## Records to process
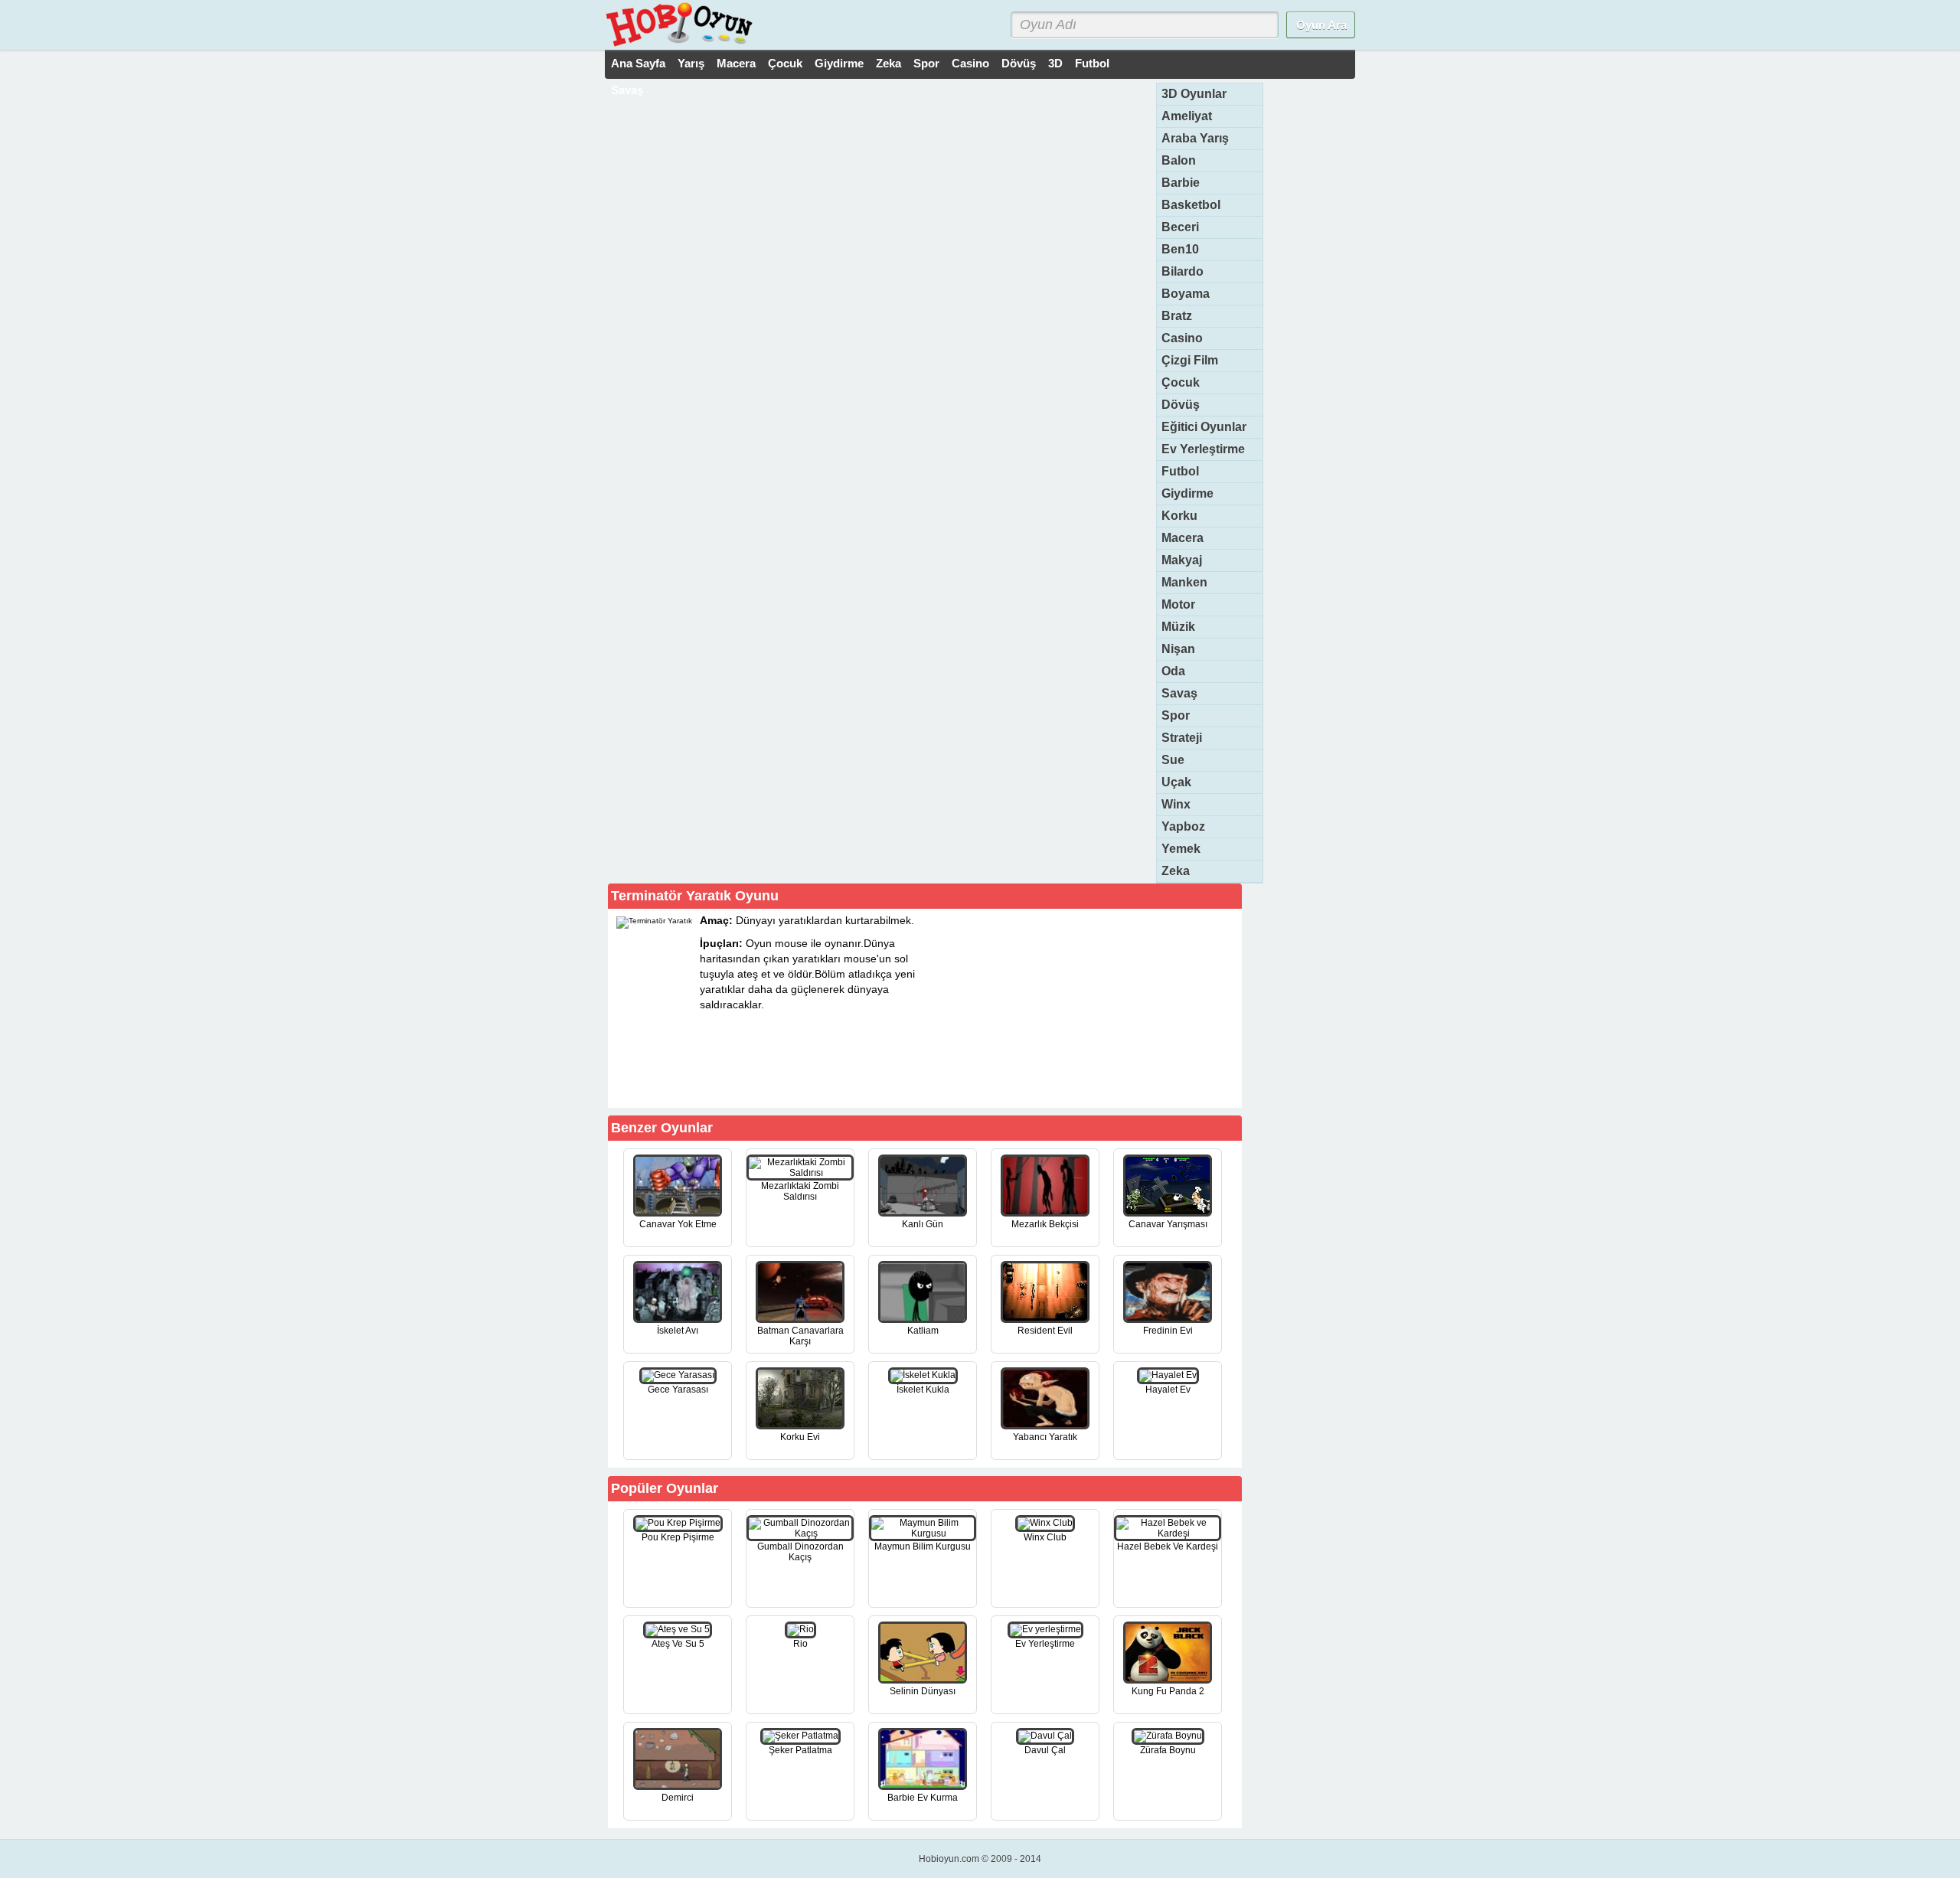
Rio (800, 1643)
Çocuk (785, 63)
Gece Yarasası (678, 1389)
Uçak (1176, 782)
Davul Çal (1045, 1750)
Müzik (1178, 626)
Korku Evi (800, 1437)
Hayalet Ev (1168, 1389)
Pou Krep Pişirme (678, 1537)
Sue (1172, 759)
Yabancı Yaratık (1045, 1437)
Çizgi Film (1189, 360)
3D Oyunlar (1194, 93)
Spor (926, 63)
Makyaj (1181, 560)
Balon (1178, 160)
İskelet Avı (677, 1330)
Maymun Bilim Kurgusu (922, 1546)
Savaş (627, 89)
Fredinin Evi (1168, 1330)
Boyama (1185, 293)
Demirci (678, 1797)
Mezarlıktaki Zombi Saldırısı (800, 1191)
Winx (1176, 804)
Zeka (888, 63)
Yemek (1180, 848)
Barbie (1180, 182)
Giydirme (839, 63)
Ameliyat (1186, 115)
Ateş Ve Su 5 (678, 1643)
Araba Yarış (1195, 138)
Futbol (1092, 63)
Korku (1179, 515)
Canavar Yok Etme (678, 1224)
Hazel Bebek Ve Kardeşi (1167, 1546)
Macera (736, 63)
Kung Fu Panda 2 (1168, 1691)
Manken (1184, 582)
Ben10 (1180, 249)
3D (1055, 63)
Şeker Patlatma (800, 1750)
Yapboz (1183, 826)
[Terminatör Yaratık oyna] (851, 1080)
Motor (1178, 604)
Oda (1173, 671)
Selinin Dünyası (923, 1691)
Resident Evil (1045, 1330)
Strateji (1181, 737)
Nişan (1178, 648)
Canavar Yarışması (1168, 1224)
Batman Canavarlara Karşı (800, 1336)
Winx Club (1045, 1537)
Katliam (923, 1330)
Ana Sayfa (638, 63)
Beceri (1180, 227)
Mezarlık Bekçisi (1045, 1224)
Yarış (691, 63)
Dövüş (1018, 63)
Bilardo (1182, 271)
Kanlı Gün (922, 1224)
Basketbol (1190, 204)
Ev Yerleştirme (1203, 449)
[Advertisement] (1124, 1007)
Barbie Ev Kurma (922, 1797)
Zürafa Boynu (1168, 1750)
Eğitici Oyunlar (1203, 426)
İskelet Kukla (923, 1389)
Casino (970, 63)
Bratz (1176, 315)
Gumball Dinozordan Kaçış (800, 1552)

## Task details
Without including any picture, repeat the data exactly.

## Answer to this problem
Rio (800, 1643)
Çocuk (785, 63)
Gece Yarasası (678, 1389)
Uçak (1176, 782)
Davul Çal (1045, 1750)
Müzik (1178, 626)
Korku Evi (800, 1437)
Hayalet Ev (1168, 1389)
Pou Krep Pişirme (678, 1537)
Sue (1172, 759)
Yabancı Yaratık (1045, 1437)
Çizgi Film (1189, 360)
3D Oyunlar (1194, 93)
Spor (926, 63)
Makyaj (1181, 560)
Balon (1178, 160)
İskelet Avı (677, 1330)
Maymun Bilim Kurgusu (922, 1546)
Savaş (627, 89)
Fredinin Evi (1168, 1330)
Boyama (1185, 293)
Demirci (678, 1797)
Mezarlıktaki Zombi Saldırısı (800, 1191)
Winx (1176, 804)
Zeka (888, 63)
Yemek (1180, 848)
Barbie (1180, 182)
Giydirme (839, 63)
Ameliyat (1186, 115)
Ateş Ve Su 5 (678, 1643)
Araba Yarış (1195, 138)
Futbol (1092, 63)
Korku (1179, 515)
Canavar Yok Etme (678, 1224)
Hazel Bebek Ve Kardeşi (1167, 1546)
Macera (736, 63)
Kung Fu Panda 2 (1168, 1691)
Manken (1184, 582)
Ben10 (1180, 249)
3D (1055, 63)
Şeker Patlatma (800, 1750)
Yapboz (1183, 826)
[Terminatör Yaratık oyna] (851, 1080)
Motor (1178, 604)
Oda (1173, 671)
Selinin Dünyası (923, 1691)
Resident Evil (1045, 1330)
Strateji (1181, 737)
Nişan (1178, 648)
Canavar Yarışması (1168, 1224)
Batman Canavarlara Karşı (800, 1336)
Winx Club (1045, 1537)
Katliam (923, 1330)
Ana Sayfa (638, 63)
Beceri (1180, 227)
Mezarlık Bekçisi (1045, 1224)
Yarış (691, 63)
Dövüş (1018, 63)
Bilardo (1182, 271)
Kanlı Gün (922, 1224)
Basketbol (1190, 204)
Ev Yerleştirme (1203, 449)
[Advertisement] (1124, 1007)
Barbie Ev Kurma (922, 1797)
Zürafa Boynu (1168, 1750)
Eğitici Oyunlar (1203, 426)
İskelet Kukla (923, 1389)
Casino (970, 63)
Bratz (1176, 315)
Gumball Dinozordan Kaçış (800, 1552)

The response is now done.